Ωa, Ωb, Ωc : centers of the Apollonius circles

other points below

Geometric properties :

K1322 is a circular cubic with singular focus F = X(13558), the circumcircle-inverse of X(125).

Its orthic line passes through {924, 6132, 8651, etc} hence its homothetic under h(F, 2) is the real asymptote of K1322.

For every point P on K1322, the orthocenter of the pedal triangle of P is a point M on the orthic axis.

The isogonal transform of K1322 is nK(X2165, X2165, X523) with singular focus X(125).


Points on K1322

• A1 on the lines A, X(110) and Ωa, X(924). The points B1, C1 are defined likewise.

• A2 on the lines B1, C1 and Ωa, X as below . Its X(571)-isoconjugate is A4. The points B2, C2 and B4, C4 are defined likewise.

• A3 on the lines A, X(924) and Ωa, X(110). The points B3, C3 are defined likewise. These three points are the X(571)-isoconjugates of A1, B1, C1.


The triangles ΩaΩbΩc and A2B2C2 are perspective at X on the cubic, where X is the common tangential of X(110), X(924), on the real asymptote.

The triangles ABC and A2B2C2 are perspective at Y on the cubic and on the line {110, 924}, {186, 3003}, {523, 687}, {2986, 47348}, {5467, 18879}. Y is now X(53776) in ETC, and then X is the barycentric quotient X(571) ÷ Y.

In the figure above, P = A1 with pedal triangle A'B'C' whose orthocenter is H1 on the orthic axis. A' lies on the orthic axis.



Let P = p:q:r and L the line with equation p x + q y + r z = 0.

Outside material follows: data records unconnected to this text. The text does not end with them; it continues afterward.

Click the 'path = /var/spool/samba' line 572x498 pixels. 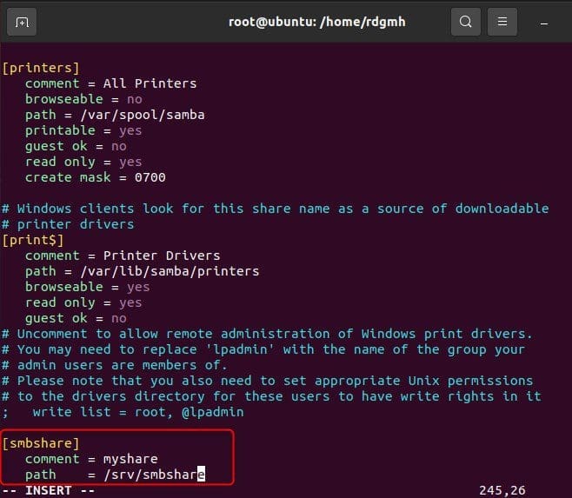coord(114,115)
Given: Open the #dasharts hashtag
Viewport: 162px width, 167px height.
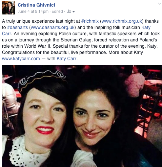Looking at the screenshot, I should pyautogui.click(x=17, y=27).
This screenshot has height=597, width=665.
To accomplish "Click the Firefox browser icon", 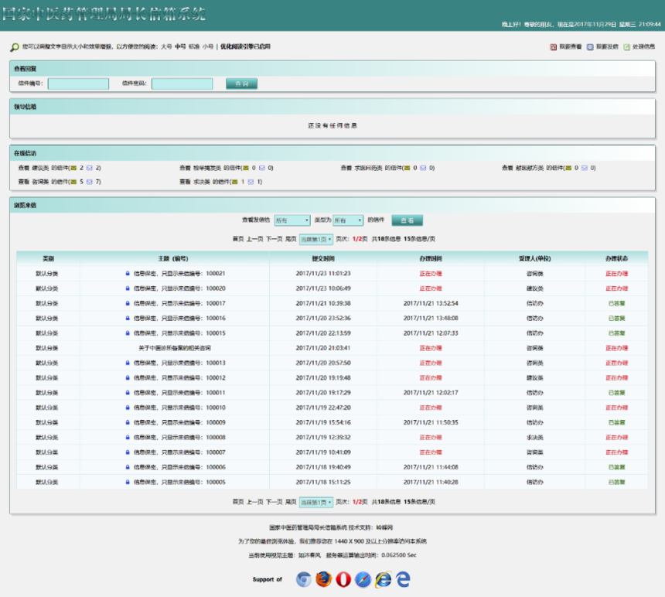I will pyautogui.click(x=323, y=579).
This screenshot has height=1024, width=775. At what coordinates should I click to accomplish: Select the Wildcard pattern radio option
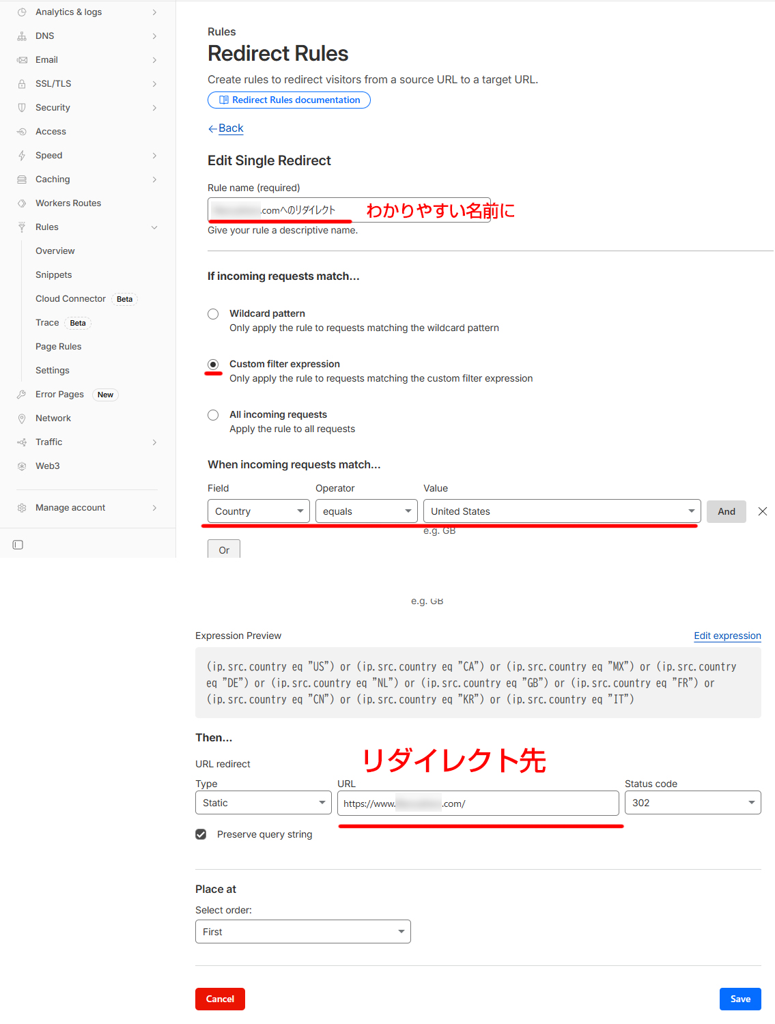coord(213,314)
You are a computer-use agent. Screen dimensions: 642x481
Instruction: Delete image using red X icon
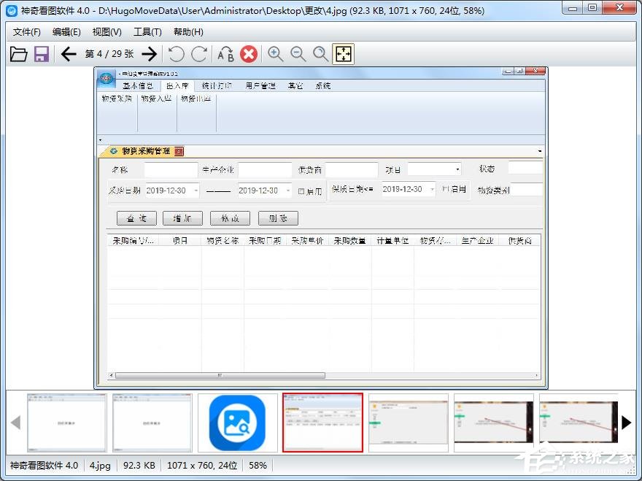click(x=249, y=54)
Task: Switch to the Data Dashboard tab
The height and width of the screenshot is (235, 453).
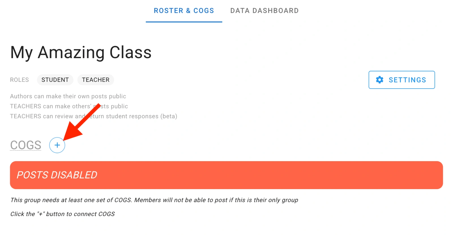Action: pyautogui.click(x=264, y=11)
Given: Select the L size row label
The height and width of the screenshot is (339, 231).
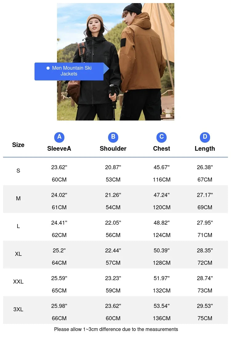Looking at the screenshot, I should (18, 226).
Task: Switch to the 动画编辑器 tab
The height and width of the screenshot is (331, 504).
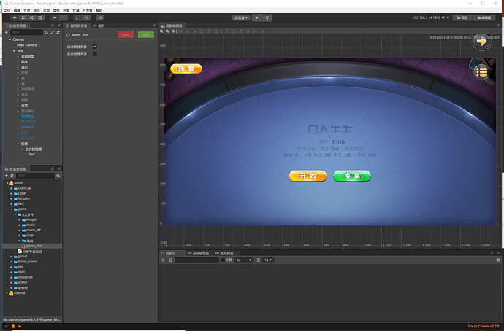Action: tap(199, 252)
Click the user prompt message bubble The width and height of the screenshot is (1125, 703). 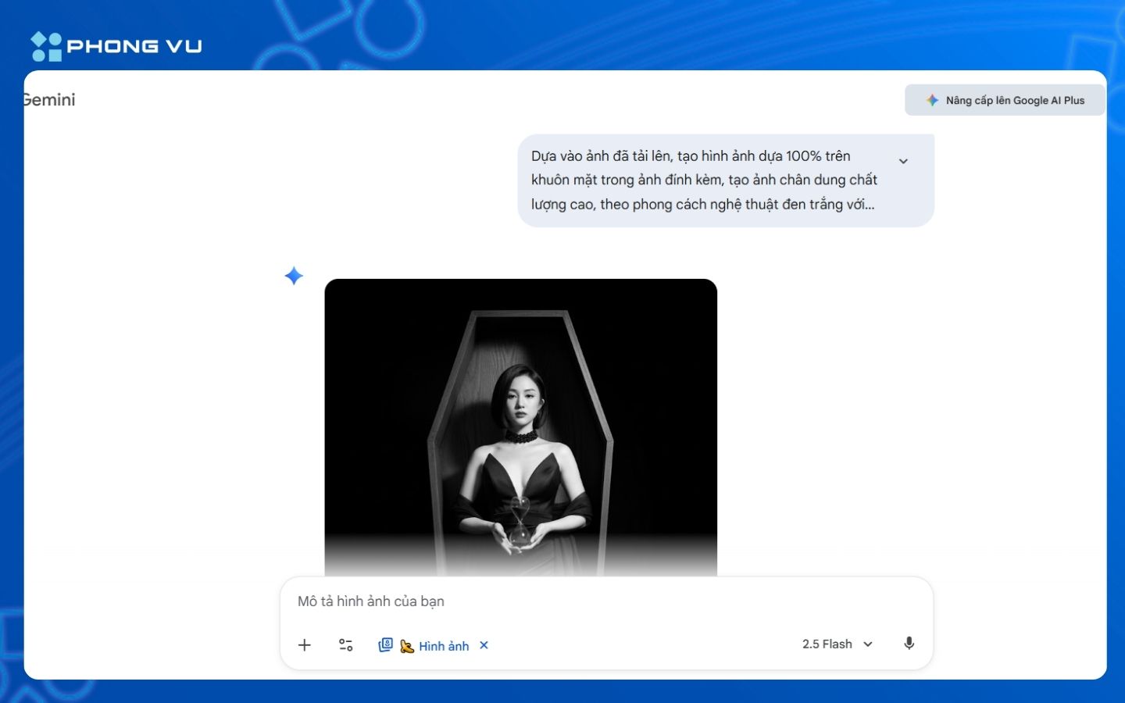(703, 180)
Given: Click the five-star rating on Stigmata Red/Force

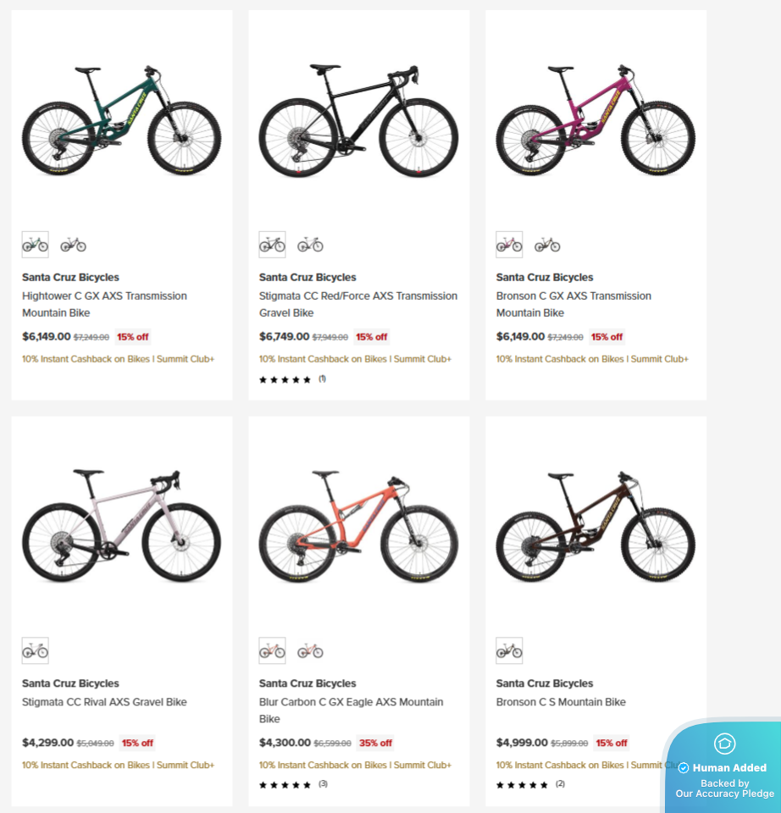Looking at the screenshot, I should (285, 379).
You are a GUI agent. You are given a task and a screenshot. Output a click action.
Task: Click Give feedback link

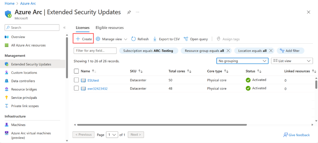(297, 135)
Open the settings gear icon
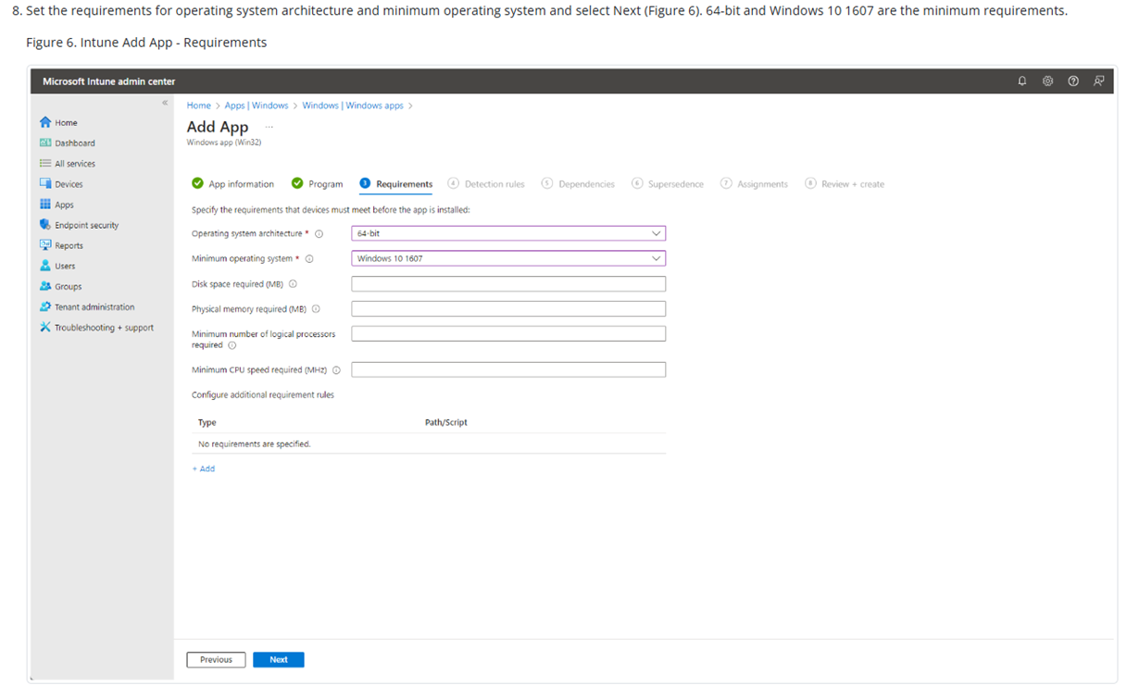Viewport: 1127px width, 698px height. [x=1047, y=81]
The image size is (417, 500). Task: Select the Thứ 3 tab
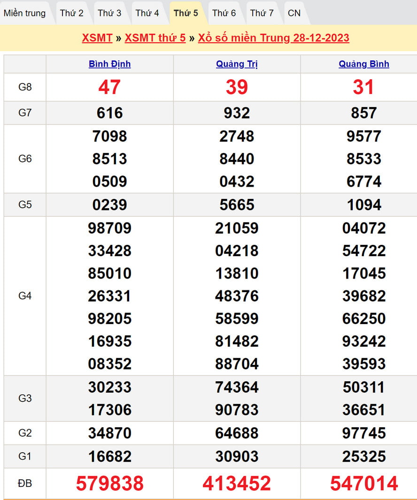109,13
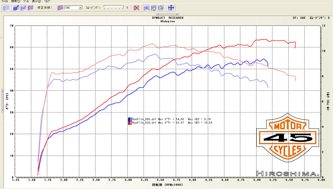Select the arrow pointer cursor tool

161,7
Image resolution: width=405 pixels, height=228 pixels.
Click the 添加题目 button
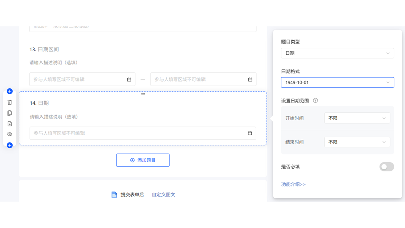click(143, 160)
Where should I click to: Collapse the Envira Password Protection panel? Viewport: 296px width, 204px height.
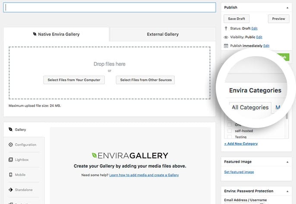click(x=287, y=191)
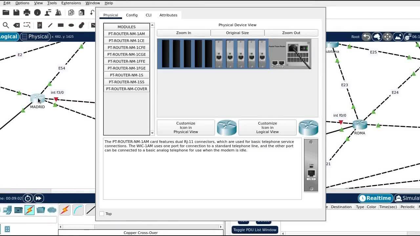Click Toggle PDU List Window button
The height and width of the screenshot is (236, 420).
point(255,230)
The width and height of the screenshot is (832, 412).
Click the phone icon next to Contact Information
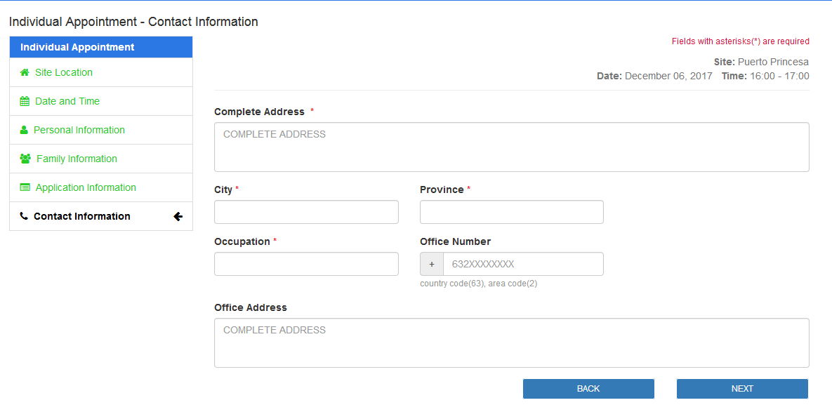pyautogui.click(x=23, y=216)
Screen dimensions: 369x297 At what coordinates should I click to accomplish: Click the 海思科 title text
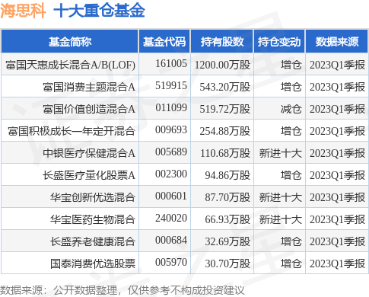(23, 11)
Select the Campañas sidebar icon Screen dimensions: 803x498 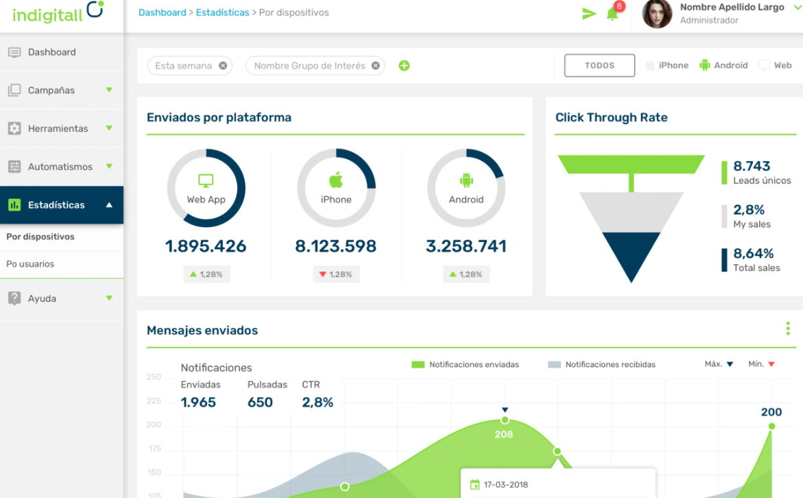pos(14,90)
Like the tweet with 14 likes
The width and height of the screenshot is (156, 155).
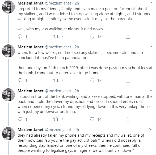coord(92,119)
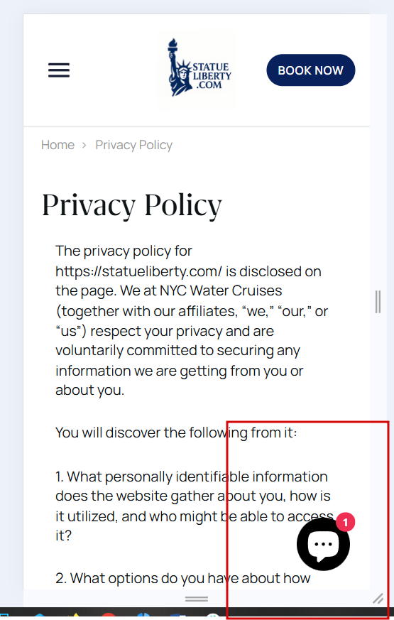Viewport: 394px width, 620px height.
Task: Open the live chat bubble widget
Action: click(323, 544)
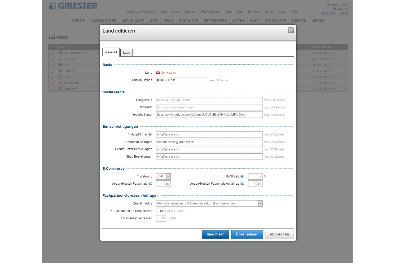Click help icon next to Versandkosten Pauschale
The height and width of the screenshot is (263, 395).
tap(150, 184)
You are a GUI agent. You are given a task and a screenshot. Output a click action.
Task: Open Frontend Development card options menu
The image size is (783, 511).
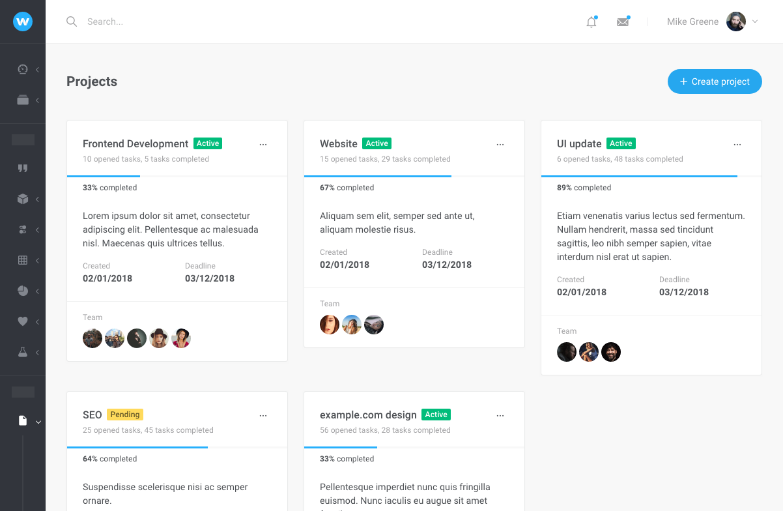point(263,144)
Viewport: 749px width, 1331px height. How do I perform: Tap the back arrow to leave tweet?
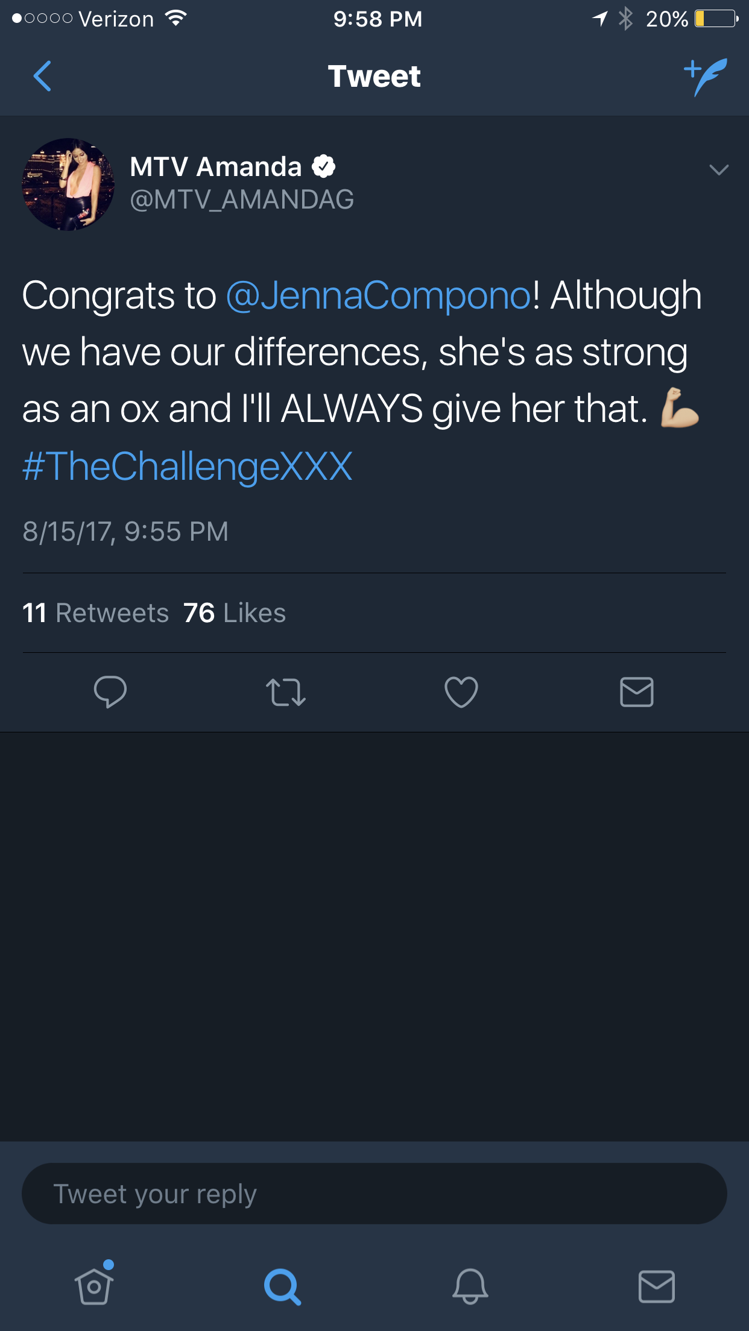pos(42,76)
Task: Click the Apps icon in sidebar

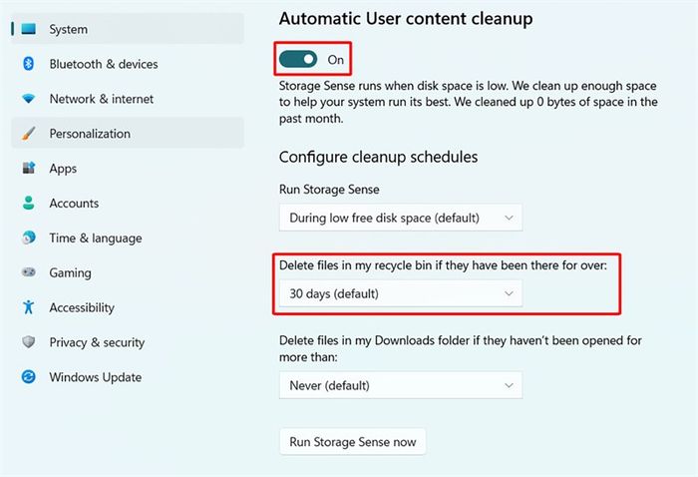Action: click(29, 168)
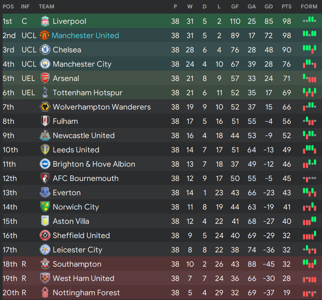
Task: Click the Tottenham Hotspur cockerel crest
Action: (45, 92)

The orthocenter of the pedal triangle of a point M lies on L if and only if M lies on a circular circum-cubic K(L) passing through the isogonal conjugate Q of the infinite point of L, a point on the circumcircle.

K(L) is a nK if and only if P lies on a nodal cubic (K1) with node G, passing through the midpoints of ABC, X(69), X(1249), X(6389), X(16051). The nodal tangents pass through X(2592), X(2593), on the Kiepert hyperbola and on the line {297,525}.

In this case,

• the pole Ω of K(L) lies on K429 = psK(X1974, X4, X6), the barycentric product H × K009,

• the root R of K(L) lies on a nodal circum-cubic (KR), isotomic transform of K657, with node G, passing through X(6), X(264), X(344), X(1995), X(5958), X(11059), X(34289), X(37800), X(43084), meeting (O) at the same points as pK(X2, X11059),

• the singular focus F lies on the circle with center X(26), passing through X(2079). This is the inverse of the nine points circle in (O). Note that F is the inverse of the complement of Q. This circle also contains X(i) for i = 2931, 8428, 10016, 10117, 13558, 14656, 14657, 14667, 14703, 14729, 15959, 19165, 34131, 39828, 39857 and the vertices of the tangential triangle.

The anticomplement (K2) of (K1) is a nodal circum-cubic with node G, passing through X(193), X(253), X(393), X(4232), meeting (O) at the same points as pK(X4232, X2). The nodal tangents are obviously the same as those of (K1).